> _Problem_
Reproduce each of the entries below word for word, but leave out the pictures.
--- Material for the task ---
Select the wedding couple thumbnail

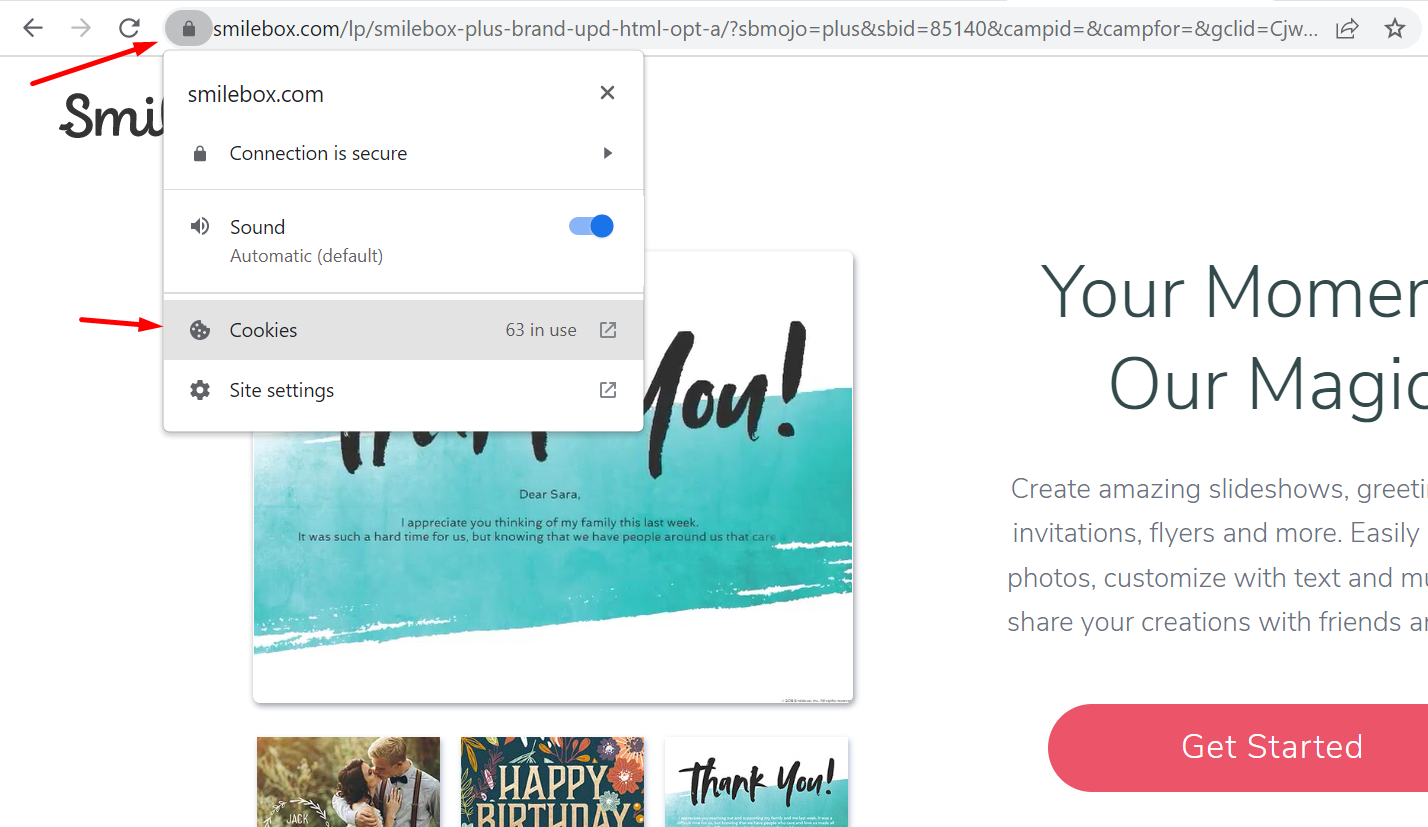pos(348,782)
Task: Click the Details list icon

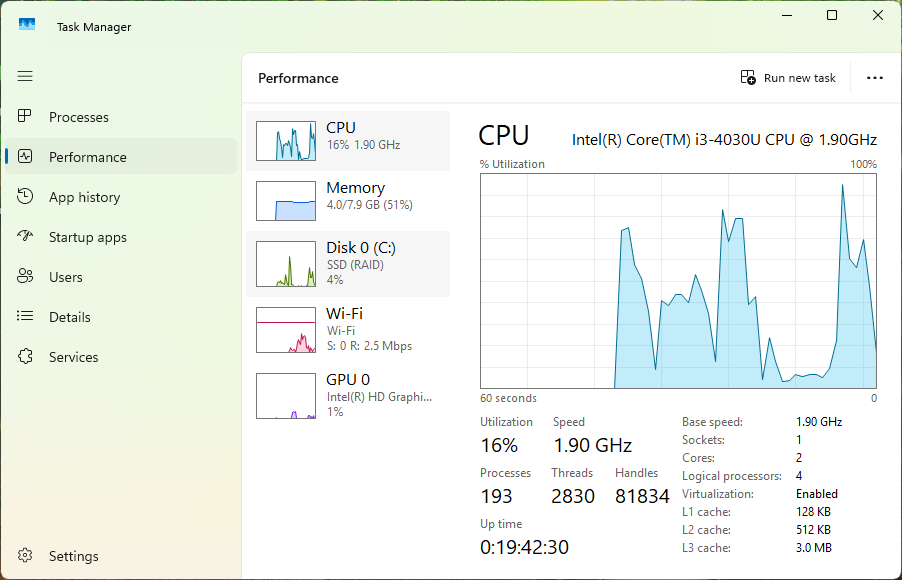Action: coord(26,317)
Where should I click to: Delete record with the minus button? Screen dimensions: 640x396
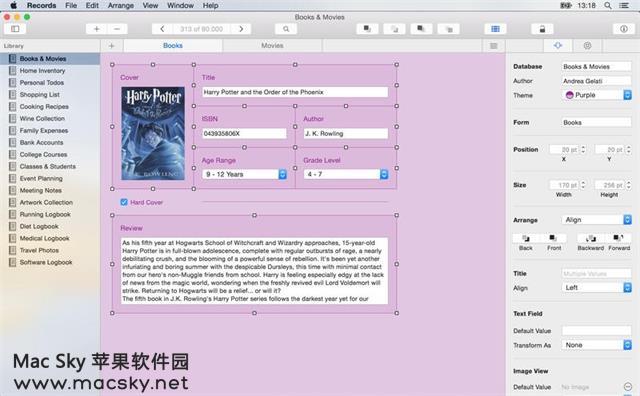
---
> _Correct result_
Select the wedding couple thumbnail

pos(348,782)
Task: Click the Details list icon

Action: coord(26,317)
Where should I click to: Delete record with the minus button? Screen dimensions: 640x396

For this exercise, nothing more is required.